NLOphoric imidazole-fused fluorescent anthraquinone dyes

The Z-scan and DFT techniques were explored to investigate the non-linear optical properties of anthraquinone fused imidazole-based D-pi-A dyes. With the help of UV-visible spectral analysis, pH study, CV analysis, HOMO-LUMO interaction, MEP plots, and quinoidal character the influence of intramolecular charge transfer characteristics and H-bonding process on electronic and photophysical studies of anthraquinone derivatives were understood. The dyes 2-(4-(diethylamino)-2-hydroxyphenyl)-3H-anthra[1,2-d]imidazole-6,11-dione (AQ1) and 2-(2-hydroxynaphthalen-1-yl)-1H-anthra[1,2-d]imidazole-6,11-dione (AQ2) displayed a single emission with pronounced Stokes shift and thermal stability (upto 290 degrees C). The dye AQ1 exhibited strong charge transfer character which is explained by the ICT process leading to high nonlinear susceptibility chi((3)) in AQ1 3.43 x 10(-13) e.s.u relative to the dye AQ2 which has only ESIPT core. But, the dye AQ2 6.27 J cm(-2) showed better optical limiting value. The NLO properties of AQ1 and AQ2 were computed by DFT functionals based on Hartree Fork (HF) percentage exchange. The dye AQ1 exhibits noticeable NLO properties. The global hybrid functionals with HF composition beyond 50% (BHHLYP, M06-HF) and the long rang corrected functionals (CAM-B3LYP, omega B97, and omega B97X) demonstrated comparable NLO properties relative to B3LYP and PBE0. It was observed that the combined effect of ICT and the H-bonding cores enhance the NLO properties. The experimental findings (Z-scan) were successfully correlated with theoretical (DFT) results. (C) 2020 Elsevier B.V. All rights reserved.

Automated summary

The Z-scan and DFT techniques were used to investigate the non-linear optical properties of anthraquinone fused imidazole-based D-pi-A dyes.

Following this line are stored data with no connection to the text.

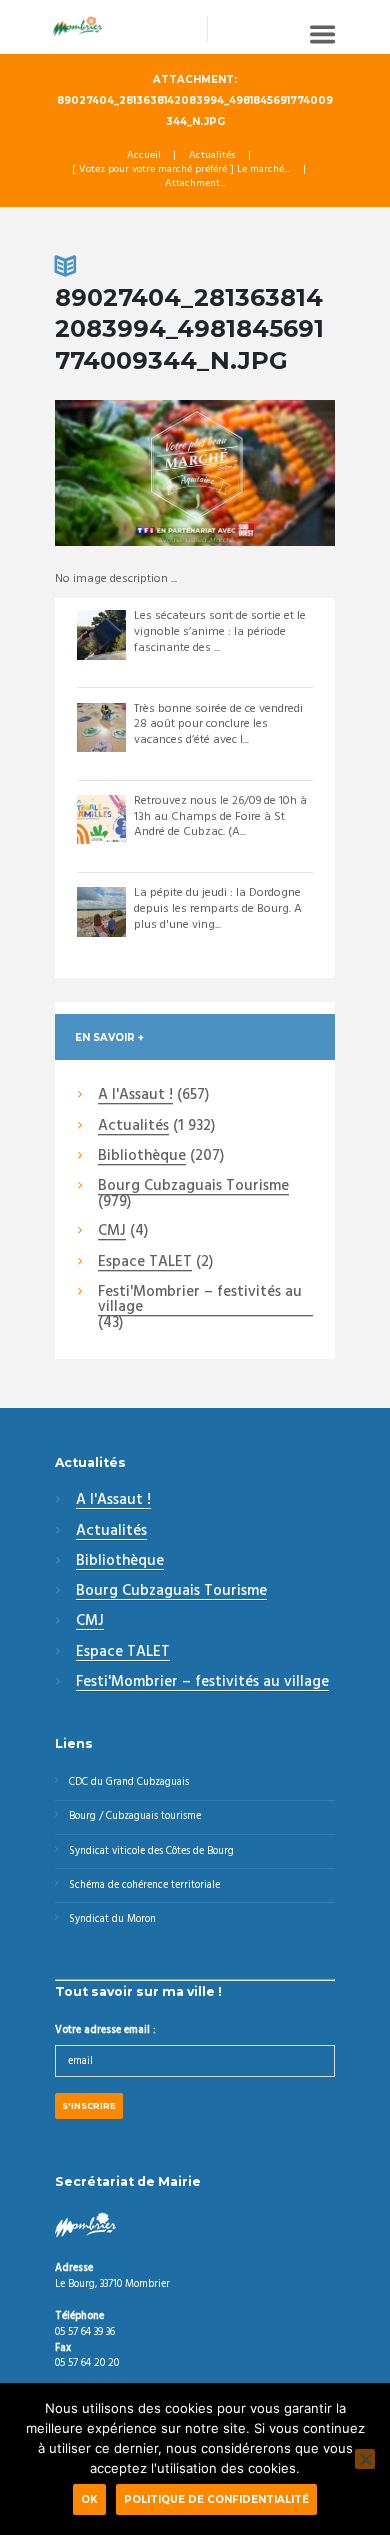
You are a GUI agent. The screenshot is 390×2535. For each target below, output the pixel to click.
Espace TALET (145, 1263)
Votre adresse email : (105, 2030)
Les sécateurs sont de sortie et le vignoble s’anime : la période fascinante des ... (220, 631)
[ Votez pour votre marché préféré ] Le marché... (181, 170)
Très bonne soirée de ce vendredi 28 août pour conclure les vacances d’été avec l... (218, 724)
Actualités (212, 156)
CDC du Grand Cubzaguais (129, 1782)
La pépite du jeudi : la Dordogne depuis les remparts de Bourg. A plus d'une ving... (218, 908)
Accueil (144, 156)
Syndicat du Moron (112, 1919)
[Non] (365, 2459)
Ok (89, 2499)
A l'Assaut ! (135, 1096)
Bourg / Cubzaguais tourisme (135, 1816)
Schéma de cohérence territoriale (144, 1885)
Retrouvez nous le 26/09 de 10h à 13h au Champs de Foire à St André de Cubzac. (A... (220, 816)
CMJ (112, 1232)
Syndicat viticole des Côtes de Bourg (151, 1851)
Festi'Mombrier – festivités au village (200, 1300)
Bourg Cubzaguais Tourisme (193, 1187)
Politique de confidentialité (216, 2499)
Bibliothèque (142, 1157)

Analysis revealed the influence of intramolecular charge transfer characteristics and H-bonding process on the electronic and photophysical studies of these derivatives, and showed different NLO properties between the dyes AQ1 and AQ2 due to factors like ICT and H-bonding cores. The experimental findings were successfully correlated with theoretical results, providing insights into the NLO properties enhancement through the combined effect of ICT and H-bonding cores.